Antwerp’s Sightera Biosciences raises €3 million to scale its patient-derived AI drug discovery platform

Sightera Biosciences, an Antwerp-based AI drug discovery startup and spin-off from the University of Antwerp (UA) and Antwerp University Hospital (UZA), today announced the closing of a €3 million pre-Seed financing led by Entourage, Anacura and QBIC. 

The company plans to use this funding to expand the team, accelerate the expansion of its AI-native drug discovery platform as well as its pre-clinical asset portfolio, advance its lead molecular glue oncology programme toward preclinical candidate selection, and strengthen strategic platform partnerships with pharma and BioTech. 

Pieterjan Bouten, General Partner at Entourage, said, “At Entourage, we back founders who rethink entire industries from first principles. Sightera doesn’t ask AI to predict biology. It lets biology teach AI. That’s a fundamentally different approach to drug discovery. By learning directly from real patient biology, Sightera can identify promising new molecules in months instead of years. That speed matters. As billions in blockbuster drug revenues approach the patent cliff, pharma urgently needs a faster path to the next generation of medicines. We believe Sightera is built for exactly that moment.”

Sightera was founded in January 2025 by Hendrik Vercammen (CEO), Maxim Le Compte (CSO), Lars Vanlommel (CBO), and Christophe Deben (CDO). It spun out from UA and UZA in January 2026. Sightera is a BioTech company that uses AI to discover and design new medicines, with a current focus on oncology and fibrosis. 

The company states that what distinguishes it from many other AI drug discovery firms is its approach to training its models. It explains that rather than relying on generic or publicly available datasets, its AI is trained on proprietary data generated directly from patient-derived biological material. 

This material is obtained from patients with advanced, therapy-resistant or end-staged disease biology, so-called extreme biology, where conventional treatments have failed, and the underlying biology has fundamentally rewired.

It further notes that from these patient samples, Sightera establishes scalable preclinical models, including patient-derived organoids, that preserve these extreme disease biology as it is seen in humans. 

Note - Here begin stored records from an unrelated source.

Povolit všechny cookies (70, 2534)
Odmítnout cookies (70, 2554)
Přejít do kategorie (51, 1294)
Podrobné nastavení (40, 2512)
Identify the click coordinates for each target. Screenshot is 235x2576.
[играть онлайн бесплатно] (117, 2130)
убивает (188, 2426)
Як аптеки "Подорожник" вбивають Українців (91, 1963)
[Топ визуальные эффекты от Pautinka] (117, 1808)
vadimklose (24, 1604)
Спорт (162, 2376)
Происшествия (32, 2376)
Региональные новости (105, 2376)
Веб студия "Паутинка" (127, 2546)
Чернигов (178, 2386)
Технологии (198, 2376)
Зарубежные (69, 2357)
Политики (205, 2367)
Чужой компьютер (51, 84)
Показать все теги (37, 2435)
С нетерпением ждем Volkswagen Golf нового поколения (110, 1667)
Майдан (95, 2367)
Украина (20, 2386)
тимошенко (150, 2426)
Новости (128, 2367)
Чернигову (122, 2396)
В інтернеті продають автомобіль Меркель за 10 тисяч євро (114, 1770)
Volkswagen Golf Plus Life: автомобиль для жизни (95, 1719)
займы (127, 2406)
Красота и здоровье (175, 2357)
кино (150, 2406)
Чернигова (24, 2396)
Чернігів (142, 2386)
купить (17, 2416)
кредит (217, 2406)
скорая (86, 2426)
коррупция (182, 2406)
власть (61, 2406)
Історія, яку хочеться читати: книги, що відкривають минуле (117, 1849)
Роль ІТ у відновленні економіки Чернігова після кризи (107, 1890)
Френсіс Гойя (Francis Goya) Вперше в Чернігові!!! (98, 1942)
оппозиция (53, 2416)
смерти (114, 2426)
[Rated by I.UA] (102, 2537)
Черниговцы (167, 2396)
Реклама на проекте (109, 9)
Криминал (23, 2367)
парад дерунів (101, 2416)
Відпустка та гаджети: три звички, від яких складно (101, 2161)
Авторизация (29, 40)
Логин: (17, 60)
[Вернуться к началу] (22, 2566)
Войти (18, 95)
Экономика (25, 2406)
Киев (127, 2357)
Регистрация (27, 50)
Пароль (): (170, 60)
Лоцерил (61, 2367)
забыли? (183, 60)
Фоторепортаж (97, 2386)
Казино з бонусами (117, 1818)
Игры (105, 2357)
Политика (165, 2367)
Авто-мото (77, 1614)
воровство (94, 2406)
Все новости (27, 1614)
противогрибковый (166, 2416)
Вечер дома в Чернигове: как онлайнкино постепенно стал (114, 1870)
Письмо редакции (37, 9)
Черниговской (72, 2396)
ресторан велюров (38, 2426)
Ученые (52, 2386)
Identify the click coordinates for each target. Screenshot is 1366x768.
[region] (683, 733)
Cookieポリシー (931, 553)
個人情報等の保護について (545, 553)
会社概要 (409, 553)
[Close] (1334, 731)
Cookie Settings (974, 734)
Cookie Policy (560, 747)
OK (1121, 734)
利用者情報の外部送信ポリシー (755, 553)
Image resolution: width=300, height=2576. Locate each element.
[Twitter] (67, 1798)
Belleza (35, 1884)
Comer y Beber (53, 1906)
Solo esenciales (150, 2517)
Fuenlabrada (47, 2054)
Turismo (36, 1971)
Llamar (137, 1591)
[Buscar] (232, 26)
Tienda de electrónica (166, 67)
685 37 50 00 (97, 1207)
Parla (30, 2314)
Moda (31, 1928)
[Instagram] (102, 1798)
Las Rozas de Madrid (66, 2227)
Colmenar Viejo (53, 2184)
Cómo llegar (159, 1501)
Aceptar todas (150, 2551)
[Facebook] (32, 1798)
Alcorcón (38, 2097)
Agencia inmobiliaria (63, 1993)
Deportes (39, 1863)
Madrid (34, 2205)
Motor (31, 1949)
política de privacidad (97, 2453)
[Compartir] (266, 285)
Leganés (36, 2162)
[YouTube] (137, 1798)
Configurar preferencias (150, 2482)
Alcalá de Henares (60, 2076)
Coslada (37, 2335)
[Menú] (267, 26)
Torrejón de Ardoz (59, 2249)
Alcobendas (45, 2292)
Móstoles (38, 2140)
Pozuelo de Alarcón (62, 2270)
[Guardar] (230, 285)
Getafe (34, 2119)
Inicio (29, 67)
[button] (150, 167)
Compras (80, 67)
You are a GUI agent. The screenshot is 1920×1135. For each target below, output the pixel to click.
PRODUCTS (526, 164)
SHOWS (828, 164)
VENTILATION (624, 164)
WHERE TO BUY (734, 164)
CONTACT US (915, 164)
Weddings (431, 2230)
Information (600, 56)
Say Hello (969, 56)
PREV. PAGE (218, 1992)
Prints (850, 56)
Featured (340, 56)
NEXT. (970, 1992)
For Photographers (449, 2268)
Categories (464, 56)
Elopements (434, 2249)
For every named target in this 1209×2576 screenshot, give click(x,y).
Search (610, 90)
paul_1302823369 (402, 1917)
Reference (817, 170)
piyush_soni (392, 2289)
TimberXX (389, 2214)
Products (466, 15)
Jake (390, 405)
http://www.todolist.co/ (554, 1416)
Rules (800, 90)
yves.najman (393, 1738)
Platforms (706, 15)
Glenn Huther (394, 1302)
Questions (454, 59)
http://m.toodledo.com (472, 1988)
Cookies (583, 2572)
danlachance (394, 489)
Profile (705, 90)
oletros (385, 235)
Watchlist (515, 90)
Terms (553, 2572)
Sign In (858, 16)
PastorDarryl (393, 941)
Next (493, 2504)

These models are then employed in high-throughput drug screening campaigns to generate “rich, dynamic and longitudinal” drug-response datasets that capture how patient-derived biology responds to therapies, the startup mentions. 

Sightera’s AI platform is based on these proprietary datasets and helps the company design novel small molecules whose biological behaviour in patient-derived biology is engineered from day one. It claims that it designs molecules to produce the desired biological response in patient-derived systems, rather than simply generating compounds with attractive chemical properties. 

By engineering patient-derived biological responses into every molecule from the very beginning, Sightera aims to overcome one of the major reasons why many AI-designed drug candidates fail during translation to the clinic. 

“Many AI drug discovery platforms begin by designing novel molecules against a predefined biological target and only then evaluate their activity in complex biological models. At Sightera, we reverse that paradigm. We start with complex patient-derived biology, learn directly from therapeutic responses in patient-derived biology, and use those insights to design entirely new small molecules. Our goal is not simply to accelerate drug discovery, but to improve the probability of clinical success by placing human disease biology at the very beginning of the drug discovery process,” said Vercammen. 

The company also revealed that the €3 million round is a deliberate first step toward a larger financing that will take SIGHT001 into patients. “We are currently preparing a larger financing round to take our lead program SIGHT001 into clinical trials, to put our drug into patients and prove our hypothesis clinically. This recently closed €3 million round is a first, important step toward that goal,” Vercammen added.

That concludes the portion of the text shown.